Saturday, January 22
Back in the Good Old Days, Unix was an operating system for men.* If you typed in a command, which might be something arcane like mq or something more prosaic like Θ and it turned out that what that command did was to grind the drive heads into the platters, well, then the machine would take your word for it and grind those drive heads.**
Of course, you really meant to type mw or perhaps Φ which would forward all your email to the office in Bratislava or send a request to the vending-machine people to stop putting that Pepsi Max crap in the machine. But at least now you don't have to be concerned about such minor matters as you will need to focus all your energies on escaping from the burning computer room before the CO2 dump kicks in and you asphyxiate.
These days the wussification of Unix is almost complete. Say, for example, that you had a transient drive failure on a degraded RAID-5 array. Now, you can rebuild a RAID-5 array by using the mkraid command. In the old days, this would have been something more like ∂ but since people no longer have real keyboards we have to make do with letters and numbers.
Now, if you build a RAID-5 set without zeroing out the disks, the contents will be utter garbage. You could type another command to do the zeroing out, perhaps ς, but no, that's too straightforward. So instead we make our friend mkraid do the zeroing out automatically, and if you don't want that perfectly sane and normal behaviour you have to say so.
With what? A -n option? Not in this century. No, it has to be --dangerous-no-resync. And that only works if you use it alongside --force.

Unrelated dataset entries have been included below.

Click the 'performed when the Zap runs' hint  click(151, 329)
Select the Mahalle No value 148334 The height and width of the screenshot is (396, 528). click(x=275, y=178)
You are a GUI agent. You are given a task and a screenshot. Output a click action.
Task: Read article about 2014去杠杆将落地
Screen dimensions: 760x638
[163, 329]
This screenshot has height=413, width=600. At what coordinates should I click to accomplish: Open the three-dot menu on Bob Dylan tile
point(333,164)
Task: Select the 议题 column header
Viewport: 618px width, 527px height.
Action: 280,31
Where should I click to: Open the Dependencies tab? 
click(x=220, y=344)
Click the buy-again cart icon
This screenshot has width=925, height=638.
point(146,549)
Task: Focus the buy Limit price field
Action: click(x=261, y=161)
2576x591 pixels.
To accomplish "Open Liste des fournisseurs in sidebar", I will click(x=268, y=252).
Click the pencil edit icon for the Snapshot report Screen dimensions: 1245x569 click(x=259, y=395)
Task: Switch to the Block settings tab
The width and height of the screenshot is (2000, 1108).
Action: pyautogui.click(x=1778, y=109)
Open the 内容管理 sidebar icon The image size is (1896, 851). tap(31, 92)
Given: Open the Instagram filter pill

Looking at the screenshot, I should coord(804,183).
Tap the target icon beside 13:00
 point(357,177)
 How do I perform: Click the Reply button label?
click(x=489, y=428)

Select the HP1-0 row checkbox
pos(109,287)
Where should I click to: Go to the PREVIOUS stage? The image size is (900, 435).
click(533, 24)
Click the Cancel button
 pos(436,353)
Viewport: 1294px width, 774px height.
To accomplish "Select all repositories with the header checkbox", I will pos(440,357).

And in fact that doesn't work either. What it does do is tell you this:
WARNING!Of course, you'd only be trying this if your raidset was already toast and you have nothing to lose.NOTE: if you are recovering a double-disk error or some other failure mode that made your array unrunnable but data is still intact then it's strongly recommended to use the lsraid utility and to read the lsraid HOWTO.
If your RAID array holds useful and not yet backed up data then --force and the hot-add/hot-remove functionality should be used with extreme care! If your /etc/raidtab file is not in sync with the real array configuration, then --force might DESTROY ALL YOUR DATA. It's especially dangerous to use -f if the array is in degraded mode.
If your /etc/raidtab file matches the real layout of on-disk data then recreating the array will not hurt your data, but be aware of the risks of doing this anyway: freshly created RAID1 and RAID5 arrays do a full resync of their mirror/parity blocks, which, if the raidtab is incorrect, the resync will wipe out data irrecoverably. Also, if your array is in degraded mode then the raidtab must match the degraded config exactly, otherwise you'll get the same kind of data destruction during resync. (see the failed-disk raidtab option.) You have been warned!
[ If your array holds no data, or you have it all backed up, or if you know precisely what you are doing and you still want to proceed then use the --really-force (or -R) flag. ]
But the interesting thing comes if you follow those instructions: It says
DESTROYING the contents of /dev/md6 in 5 seconds, Ctrl-C if unsure!Which is in fact exactly what it isn't (or isn't supposed to be) doing. What this command does is assemble your disks into a RAID volume without actually writing over any of your data. After all the dire warnings, we are left with a promise of disaster and destruction which is never to be fulfilled!
Unless, of course, it doesn't work. We shall see...
* And women, too, of course, but they had to be that special breed of woman who can take apart a carburetor, clean it, and put it back together without any parts left over.
** You might ask why a computer would have a command so pointless and destructive. The answer is, of course, that someday someone might want to grind the drive heads into the platters, and when that day comes, we will be ready!